La caractérisation de faits de harcèlement moral en droit du travail ne suppose pas l’existence d’un élément intentionnel, de sorte que le juge prud’homal peut ne pas être lié par la décision du tribunal correctionnel ayant relaxé l’employeur des faits de harcèlement moral à l’encontre de l’un de ses salariés, ainsi qu’il ressort d’un arrêt de la Cour de cassation du 18 janvier 2023 (Cass. soc. 18 janvier 2023, n° 21-10.233 F-D).
En l’espèce, les dirigeants de la société employeur, poursuivis pour harcèlement moral au préjudice de leur salarié, avaient été relaxés par le tribunal correctionnel pour les motifs suivants :
« Les différents éléments évoqués ne sont pas suffisants pour constituer des faits de harcèlement. Une partie des comportements et propos décrits ne sont pas avérés, d’autant plus que la majorité des salariés n’ont pas été entendus. D’autre part, certains comportements de l’employeur apparaissent compréhensibles au regard du contexte, et en tout état de cause relever davantage d’une mauvaise gestion du personnel ou d’un contentieux prud’homal que d’un harcèlement pénalement condamnable. »
Dans le cadre du volet prud’homal de ce dossier qui avait suivi, portant sur la contestation par le salarié de son licenciement, la cour d’appel avait néanmoins retenu l’existence d’un harcèlement moral à son préjudice et considéré que ce licenciement était par conséquent nul.
La cour d’appel avait d’abord relevé que si le tribunal correctionnel avait relaxé les employeurs des faits de harcèlement moral à l’encontre de l’intéressé, cette relaxe prononcée ne la liait pas en l’espèce, dès lors que le tribunal avait notamment jugé ne pouvoir se prononcer sur les obligations du salarié en l’absence de production de son contrat de travail.
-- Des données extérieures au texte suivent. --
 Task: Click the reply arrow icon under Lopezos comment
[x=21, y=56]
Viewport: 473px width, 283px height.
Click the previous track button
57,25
Elle avait ensuite fait ressortir que le jugement du tribunal correctionnel, qui avait retenu que certains comportements de l’employeur relevaient davantage d’une mauvaise gestion du personnel ou d’un contentieux prud’homal que d’un harcèlement pénalement condamnable, était fondé également sur le défaut d’élément intentionnel.
La société s’était pourvue en cassation en faisant notamment valoir que « les décisions définitives des juridictions pénales statuant au fond sur l’action publique ont au civil autorité absolue ».
Après avoir rappelé que les décisions définitives des juridictions pénales statuant au fond sur l’action publique n’ont au civil autorité absolue, à l’égard de tous, qu’en ce qui concerne ce qui a été nécessairement jugé quant à l’existence du fait incriminé, sa qualification et la culpabilité ou l’innocence de ceux auxquels le fait est imputé et que la caractérisation de faits de harcèlement moral en droit du travail, tels que définis à l’article L. 1152-1 du code du travail, ne suppose pas l’existence d’un élément intentionnel, la Cour de cassation a rejeté le pourvoi.
Selon la Haute juridiction, la Cour d’appel avait pu légitimement considérer que la décision du juge pénal ne la privait pas de la possibilité de retenir des faits de harcèlement moral caractérisés par des méthodes de management inappropriées de la part de l’employeur.